### WORK TO COMPLETE
Beginning at the line that contains "[Close dialog] (340, 369)", transcribe the remaining lines of the listing exactly; include the final line and omit everything before.

::: RECORDS SUPPLIED

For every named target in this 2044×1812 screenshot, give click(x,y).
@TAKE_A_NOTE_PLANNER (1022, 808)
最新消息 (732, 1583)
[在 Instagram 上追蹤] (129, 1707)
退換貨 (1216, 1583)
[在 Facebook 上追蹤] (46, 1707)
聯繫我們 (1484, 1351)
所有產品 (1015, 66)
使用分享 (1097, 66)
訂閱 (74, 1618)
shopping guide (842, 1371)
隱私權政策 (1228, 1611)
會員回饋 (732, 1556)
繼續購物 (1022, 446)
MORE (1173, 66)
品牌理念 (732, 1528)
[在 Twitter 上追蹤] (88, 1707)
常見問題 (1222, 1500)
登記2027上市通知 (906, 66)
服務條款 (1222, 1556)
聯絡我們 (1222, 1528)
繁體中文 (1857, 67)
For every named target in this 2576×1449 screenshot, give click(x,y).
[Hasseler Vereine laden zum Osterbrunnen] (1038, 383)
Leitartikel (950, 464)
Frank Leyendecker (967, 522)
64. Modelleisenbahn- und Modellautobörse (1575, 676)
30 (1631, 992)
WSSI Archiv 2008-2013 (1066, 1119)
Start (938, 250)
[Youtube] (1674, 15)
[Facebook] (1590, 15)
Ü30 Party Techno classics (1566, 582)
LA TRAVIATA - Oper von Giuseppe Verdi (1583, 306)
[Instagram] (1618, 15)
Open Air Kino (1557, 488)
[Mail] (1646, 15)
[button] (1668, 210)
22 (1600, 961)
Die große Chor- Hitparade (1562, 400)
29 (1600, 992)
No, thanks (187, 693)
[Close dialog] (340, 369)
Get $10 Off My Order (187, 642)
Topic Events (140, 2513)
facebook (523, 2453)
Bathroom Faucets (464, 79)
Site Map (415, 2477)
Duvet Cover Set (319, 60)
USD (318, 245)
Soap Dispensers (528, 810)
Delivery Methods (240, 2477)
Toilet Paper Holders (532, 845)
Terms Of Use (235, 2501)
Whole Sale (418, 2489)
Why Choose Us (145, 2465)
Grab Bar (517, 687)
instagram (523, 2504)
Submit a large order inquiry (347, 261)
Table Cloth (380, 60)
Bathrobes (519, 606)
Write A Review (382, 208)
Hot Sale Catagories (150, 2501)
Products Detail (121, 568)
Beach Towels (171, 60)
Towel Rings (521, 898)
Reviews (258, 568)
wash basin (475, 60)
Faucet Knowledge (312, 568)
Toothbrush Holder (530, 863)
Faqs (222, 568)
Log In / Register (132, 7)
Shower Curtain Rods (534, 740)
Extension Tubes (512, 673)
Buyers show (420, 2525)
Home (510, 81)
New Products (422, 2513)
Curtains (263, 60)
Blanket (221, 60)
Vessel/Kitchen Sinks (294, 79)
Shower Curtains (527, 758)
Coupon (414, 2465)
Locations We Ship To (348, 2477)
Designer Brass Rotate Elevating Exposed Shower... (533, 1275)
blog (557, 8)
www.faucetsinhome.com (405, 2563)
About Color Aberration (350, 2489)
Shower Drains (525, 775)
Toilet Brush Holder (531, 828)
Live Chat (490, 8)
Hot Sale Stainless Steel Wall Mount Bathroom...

::::::

### RESULT
[Close dialog] (340, 369)
Get $10 Off My Order (187, 642)
Topic Events (140, 2513)
facebook (523, 2453)
Bathroom Faucets (464, 79)
Site Map (415, 2477)
Duvet Cover Set (319, 60)
USD (318, 245)
Soap Dispensers (528, 810)
Delivery Methods (240, 2477)
Toilet Paper Holders (532, 845)
Terms Of Use (235, 2501)
Whole Sale (418, 2489)
Why Choose Us (145, 2465)
Grab Bar (517, 687)
instagram (523, 2504)
Submit a large order inquiry (347, 261)
Table Cloth (380, 60)
Bathrobes (519, 606)
Write A Review (382, 208)
Hot Sale Catagories (150, 2501)
Products Detail (121, 568)
Beach Towels (171, 60)
Towel Rings (521, 898)
Reviews (258, 568)
wash basin (475, 60)
Faucet Knowledge (312, 568)
Toothbrush Holder (530, 863)
Faqs (222, 568)
Log In / Register (132, 7)
Shower Curtain Rods (534, 740)
Extension Tubes (512, 673)
Buyers show (420, 2525)
Home (510, 81)
New Products (422, 2513)
Curtains (263, 60)
Blanket (221, 60)
Vessel/Kitchen Sinks (294, 79)
Shower Curtains (527, 758)
Coupon (414, 2465)
Locations We Ship To (348, 2477)
Designer Brass Rotate Elevating Exposed Shower... (533, 1275)
blog (557, 8)
www.faucetsinhome.com (405, 2563)
About Color Aberration (350, 2489)
Shower Drains (525, 775)
Toilet Brush Holder (531, 828)
Live Chat (490, 8)
Hot Sale Stainless Steel Wall Mount Bathroom...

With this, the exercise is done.